# Letter Variations

In [241]:
from PIL import Image, ImageDraw
from scipy.spatial.distance import directed_hausdorff, cdist

import os
import random
import numpy as np
import copy
import itertools

import sys
sys.path.append('../')
import Bezier_Representation as BR
import Curve_Representation as CR
import Graph_Representation as GR
import Letter_Outline as LO

## 1) Add Gaussian Noise to All Control Points

In [3]:
def determine_weight(control_point, bez_repr_one_curve, epsilon, num_points):
    """
    Determines the weight for a control point based on its distance to the corresponding Bézier curve.

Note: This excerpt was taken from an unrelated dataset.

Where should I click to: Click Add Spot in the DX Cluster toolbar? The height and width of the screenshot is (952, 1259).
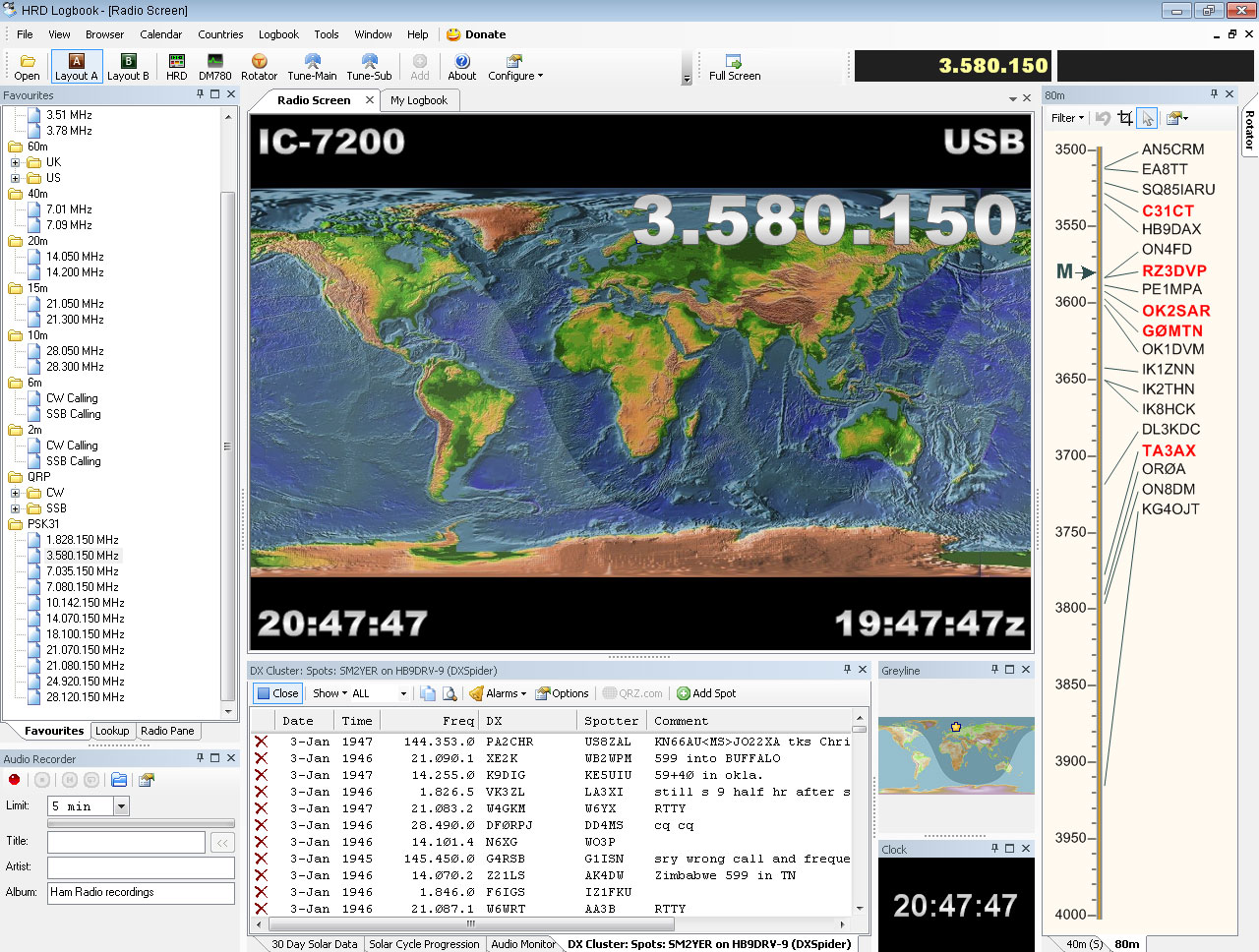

    The weight is calculated using the logarithm of the Euclidean distance 
    between the control point and the discretized Bézier curve, adjusted with an epsilon 
    value to avoid taking the logarithm of zero.

    Parameters:
    - control_point (tuple): The (x, y) coordinates of the control point.
    - bez_repr_one_curve (list): A list of four control points defining a cubic Bézier curve.
    - epsilon (float): A small positive value added to the distance to prevent undefined behavior (>= 1).
    - num_points (int): The number of points to discretize the Bézier curve into.

    Returns:
    - float: The calculated weight for the control point.
    """
    curve_repr = discretize_bezier(bez_repr_one_curve, num_points)
    curve_repr_np = np.array([np.array(point) for point in curve_repr])
    control_point_np = np.array([control_point])
    distances = cdist(control_point_np, curve_repr_np, 'euclidean')
    dist = np.min(distances)
    return np.log(max(dist + epsilon, 1e-10))  # Add a safeguard for small values


def bezier_curve(t, cp):
    return (1.0-t)**3 * np.array(cp[0]) + 3*(1.0-t)**2 * t * np.array(cp[1]) + 3*(1.0-t)* t**2 * np.array(cp[2]) + t**3 * np.array(cp[3])

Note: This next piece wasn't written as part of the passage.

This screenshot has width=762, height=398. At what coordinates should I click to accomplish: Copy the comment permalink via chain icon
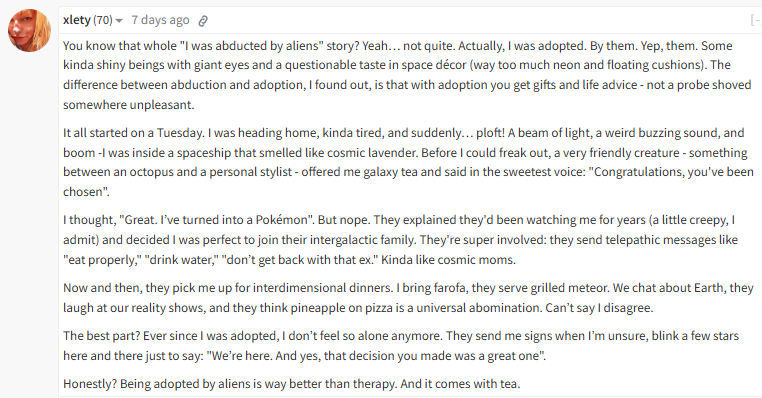(x=203, y=20)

def discretize_bezier(cp, num_points):
    points = set()
    for t in np.linspace(0, 1, num_points):
        point = bezier_curve(t, cp)
        point = tuple(np.int16(np.round(point)))
        points.add(point)
        
    return points

In [243]:
def modify_bezier_with_noise(bez_repr, noise, epsilon, num_points):
    """
    Applies weighted Gaussian noise to the control points of a Bézier representation.

    Parameters:
    - bez_repr (list): The Bézier representation of the letter, consisting of the number of strokes and their 
      control points.
    - noise (float): The standard deviation of the Gaussian noise applied to control points.
    - epsilon (float): A small positive value to avoid division by zero during weight calculation.
    - num_points (int): The number of points used to discretize the Bézier curve for weight determination.

    Returns:
    - list: The modified Bézier representation.
    """
    cp_dict = {}
   
    for stroke in bez_repr:
        for bc in stroke[1]:  # bc represents one Bézier curve with four control points
            for i, control_point in enumerate(bc):
                cp_dict[tuple(control_point)] = np.round(np.array(control_point) + determine_weight(control_point, bc, epsilon, num_points) * noise, 2)
        
    new_bez_repr = []
    
    for stroke in bez_repr:
        new_stroke = [stroke[0], []]
        
        for bc in stroke[1]:
            bc_new = [cp_dict[tuple(cp)] for cp in bc]
            new_stroke[1].append(bc_new)
        new_bez_repr.append(new_stroke)
    
    return new_bez_repr

### Smoothness 

In [8]:
def is_smooth(p, bez_repr):
    """
    Determines whether a point in the Bézier representation requires smoothness adjustments.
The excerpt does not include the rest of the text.